» **DATA SUPPLIED**:
** START **

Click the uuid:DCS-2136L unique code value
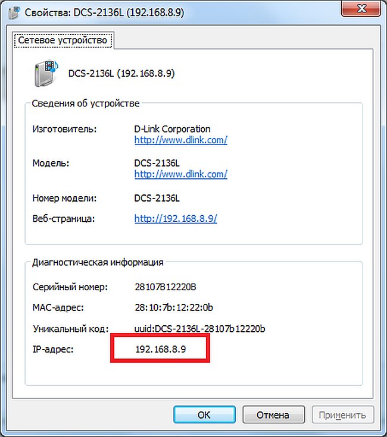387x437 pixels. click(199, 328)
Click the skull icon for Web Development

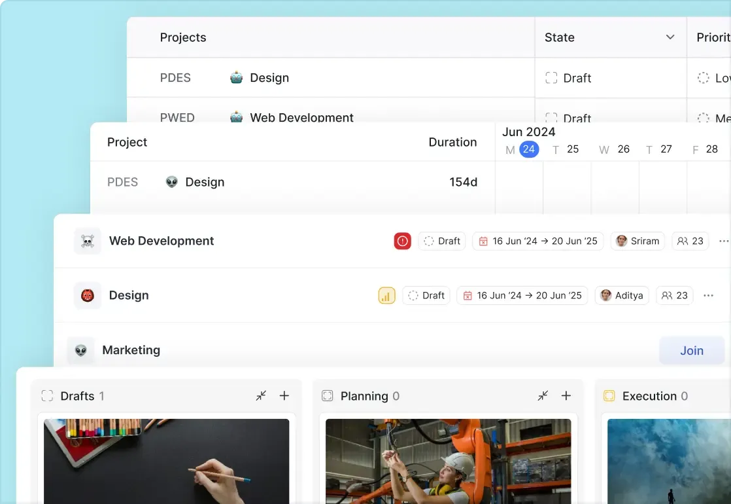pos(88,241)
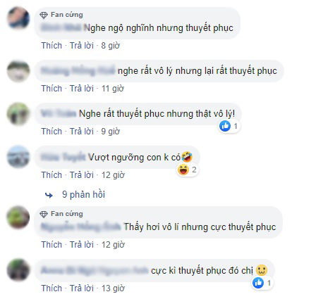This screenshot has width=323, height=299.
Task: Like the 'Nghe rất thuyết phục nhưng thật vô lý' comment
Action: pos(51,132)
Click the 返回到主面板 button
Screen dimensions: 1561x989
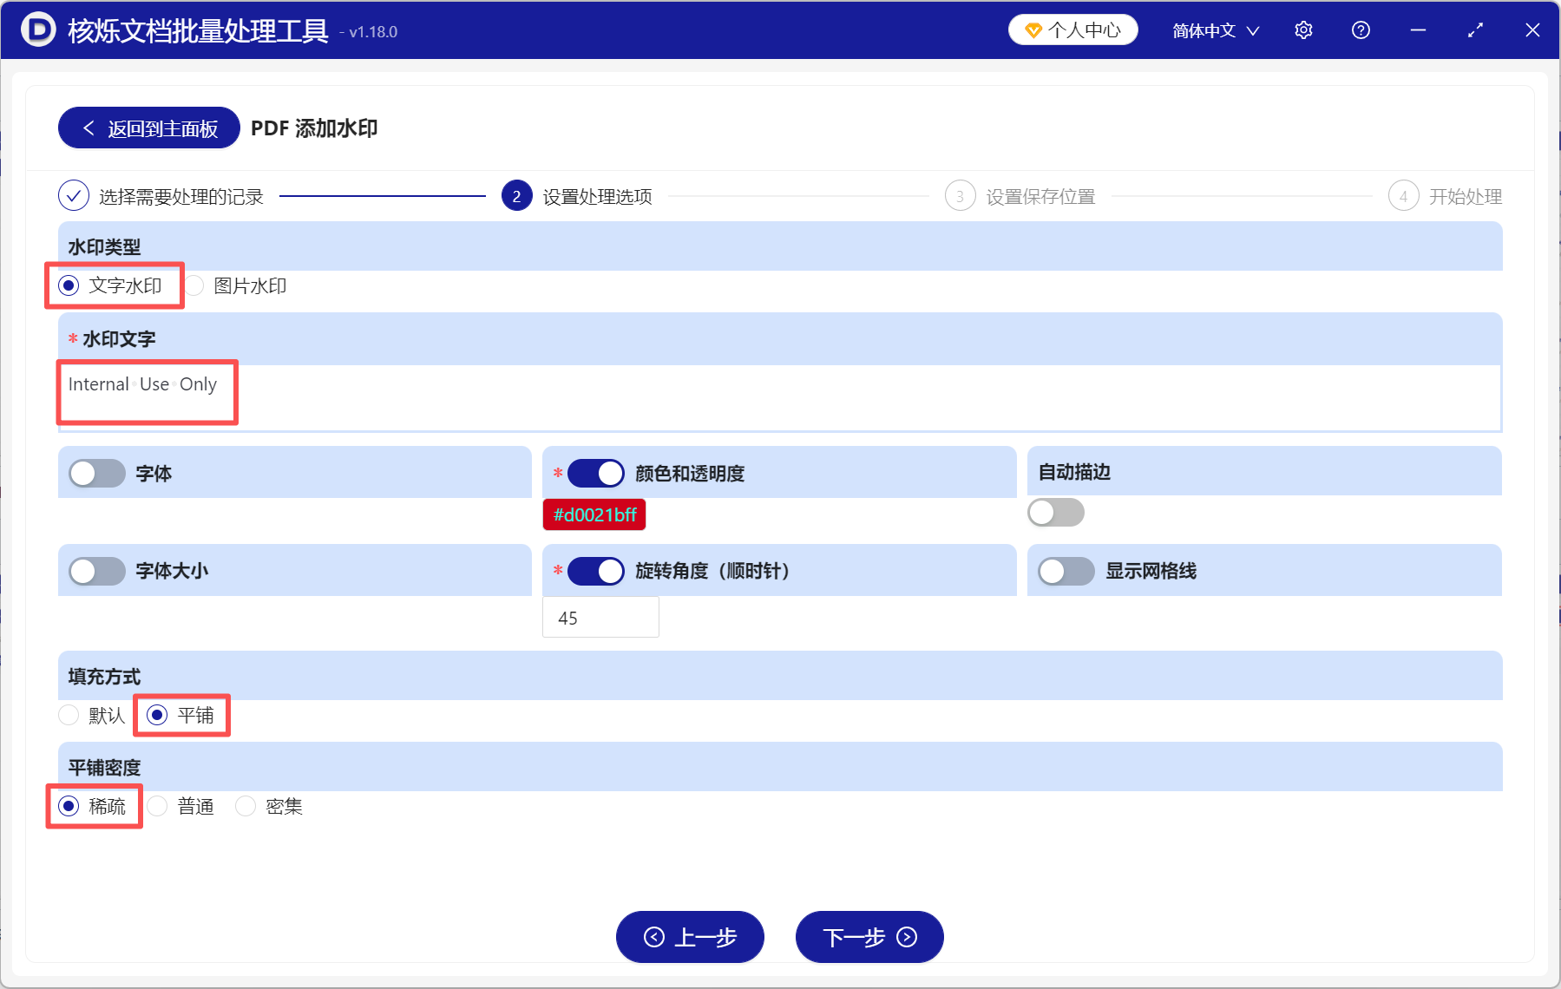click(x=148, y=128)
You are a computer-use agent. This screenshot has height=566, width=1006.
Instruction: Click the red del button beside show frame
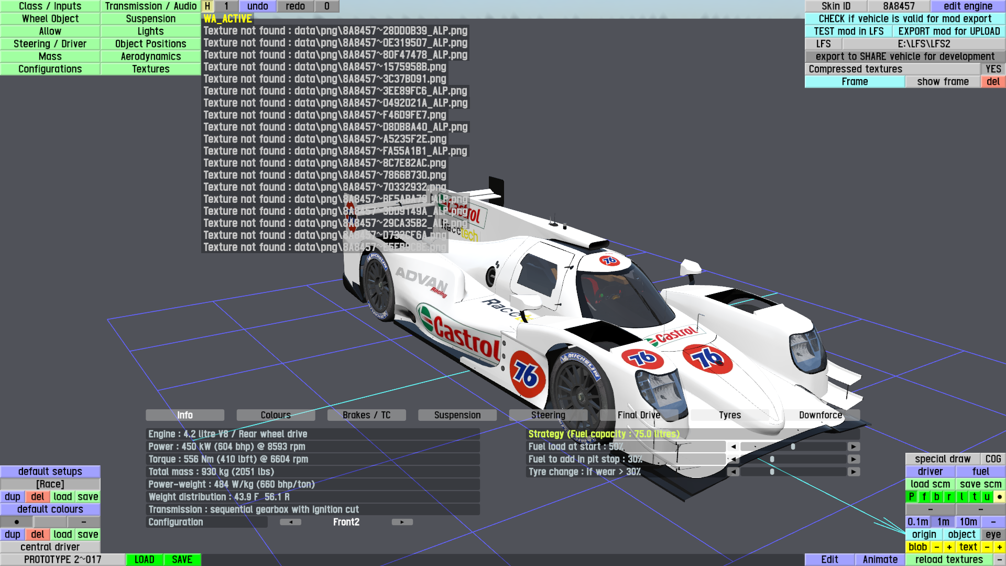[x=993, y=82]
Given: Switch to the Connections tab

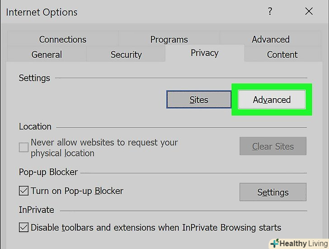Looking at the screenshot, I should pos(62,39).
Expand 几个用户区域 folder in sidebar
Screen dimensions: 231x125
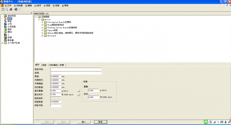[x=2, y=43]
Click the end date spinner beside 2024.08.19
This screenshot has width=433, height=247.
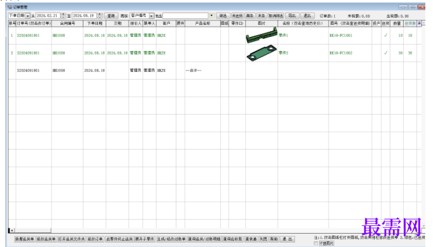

** END **

» **WHAT THE TASK REQUIRES**:
Return every line of the items above without any change, leaving out the pictures.

» **TASK ANSWER**:
Click the uuid:DCS-2136L unique code value
387x437 pixels. click(199, 328)
Click the skull icon for Web Development

pos(88,241)
This screenshot has width=323, height=299.
Task: Like the 'Nghe rất thuyết phục nhưng thật vô lý' comment
Action: pos(51,132)
Click the 返回到主面板 button
Screen dimensions: 1561x989
click(x=148, y=128)
You are a computer-use agent. This screenshot has height=566, width=1006.
Instruction: Click the red del button beside show frame
[x=993, y=82]
Given: Switch to the Connections tab

Looking at the screenshot, I should pos(62,39).
Expand 几个用户区域 folder in sidebar
Screen dimensions: 231x125
[x=2, y=43]
Click the end date spinner beside 2024.08.19
This screenshot has width=433, height=247.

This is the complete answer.